* **Goal A**:
Reproduce a portion of the passage on patents and company performance, beginning at the words "Unlike most of" and ending after the words "rise/fall in ranks.".
* **Goal B**:
From the passage on patents and company performance, list the aspects in which the authors say their paper differs from most previous studies.
* **Goal C**:
Continue the passage on patents and company performance from the final sentence shown.

* **Excerpt**:
Industry R&D and market value: Bronwyn H. Hall conducted several interesting studies to understand market value and patenting output (Hall, 1999; Hall et al., 2005; Hall and Oriani, 2006; Hall et al., 2007, 2010). They showed that market value of the manufacturing corporations are strongly related to their knowledge assets and patenting activities beautifully capture this information (Hall, 1999). In their later work (Hall et al., 2005), they studied patent and citations between 1963–1995 and claimed that extra citation per patent boosts market value by 3%. They showed that for European corporations also, a firm’s Tobin’s , defined as the ratio of market value to the replacement value of firm’s physical assets, is positively and significantly associated with R&D and patent stocks (Hall et al., 2007). In their survey work (Hall et al., 2010), they observed that private returns to R&D are strongly positive and higher than those for ordinary capital. Otto et al. (Toivanen et al., 2002) studied relationship between innovation and the market value of UK firms in a seven year period (1989–1995). Hsu et al. (Hsu et al., 2014) showed that industries that are more dependent on external finance and that are more high-tech intensive exhibit a disproportionately higher innovation level in countries with better developed equity markets.
Relating revenue and patenting activities: Not much is known about the correlation between Fortune 500 ranks and patenting activities. Wang et al. (Xianwen et al., 2010) combined social network analysis with the patent co-citation network of Fortune 500 companies to evaluate technology level of an enterprise and also identified their core technical competitive power. In their later work (Wang et al., 2011), they identified several technology groups based on the co-citation networks. They also studied relationship between leading companies and technology groups. Zhu et al. (Zhu, 2000) proposed several diverse measures for characterizing the financial performance of the Fortune 500 companies. Strikingly, they found that only about 3% companies were operating on the best-practice frontier.
Unlike most of the previous studies, this paper is different in three aspects – (i) we present a correlation study between temporal ranks (instead of crude revenue values) of companies with patenting outputs, (ii) we meticulously overcome the bias of experience/age by introducing three temporal buckets, and (iii) as opposed to previous works, we present empirical evidences that inter-company in-citations correlate well with rise/fall in ranks.
We compile two datasets for the current study.
Patent dataset: We construct a structured patent dataset by crawling full text articles indexed in Reed Technology Index (ree, 2018). The compiled patent dataset consists of patent metadata, such as the unique patent identifier (assigned after the patent granting process), the application year, the grant year, the patent title, the applicants’ name, the company name, etc., along with patent bibliography, such as the patent citations, the non-patent citations including scientific citations, urls, blogs, white papers, etc. Table 1 presents the detailed description of the compiled dataset. The processed dataset is available at: https://github.com/mayank4490/Innovation-and-revenue.

* **Supplied data**:
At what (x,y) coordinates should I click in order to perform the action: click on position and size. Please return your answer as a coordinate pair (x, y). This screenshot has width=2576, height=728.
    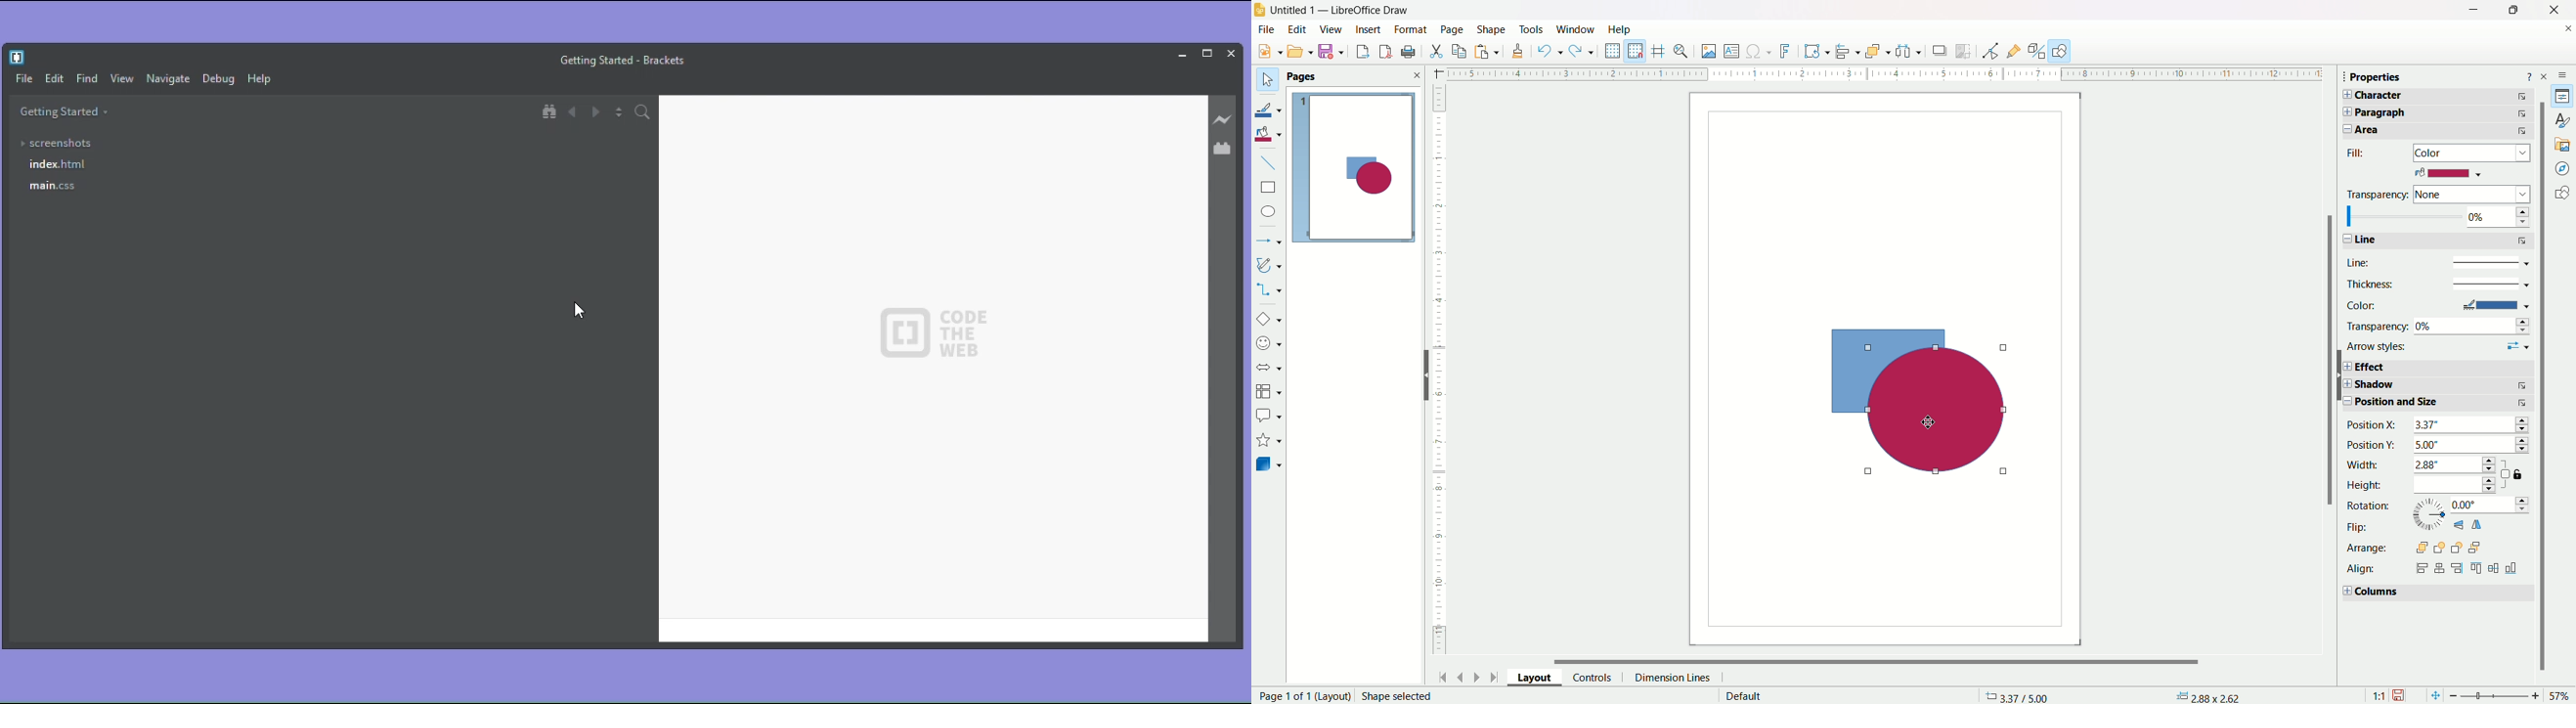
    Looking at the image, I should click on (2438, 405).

* **Written answer A**:
Unlike most of the previous studies, this paper is different in three aspects – (i) we present a correlation study between temporal ranks (instead of crude revenue values) of companies with patenting outputs, (ii) we meticulously overcome the bias of experience/age by introducing three temporal buckets, and (iii) as opposed to previous works, we present empirical evidences that inter-company in-citations correlate well with rise/fall in ranks.

* **Written answer B**:
1. It presents a correlation study between companies' temporal ranks, rather than crude revenue values, and their patenting outputs.
2. It overcomes the bias of experience or age by introducing three temporal buckets.
3. It presents empirical evidence that inter-company in-citations correlate well with rises and falls in ranks.

* **Written answer C**:
|Grant year range||2005–2017|
|Application year range||1965–2016|
|Number of citations||93,938,858|
|Number of patent citations||75,118,567|
|Number of non-patent citations||18,820,291|
F500 dataset: We compile the Fortune 500 rank lists published between 2005–2017. The major challenge in the compilation process was to normalize the company names present in different lists. Figure 1 shows the decay in the number of common companies as newer yearly rank lists are taken into consideration. Overall, we find 201 companies that are present across all the rank lists.
4. 50-year temporal buckets
In this section, we detail the construction procedure of the 50-year temporal buckets.
Filtering: Out of the 201 companies in dataset, only 72 companies have at least 100 patents granted between 2005–2017. We also discard few very old (before 1850) and new (after 2000) companies to remove “corner” cases. Overall, we find 68 companies that satisfies all the above criterion. The rest of the paper presents all the experiments on these 68 companies.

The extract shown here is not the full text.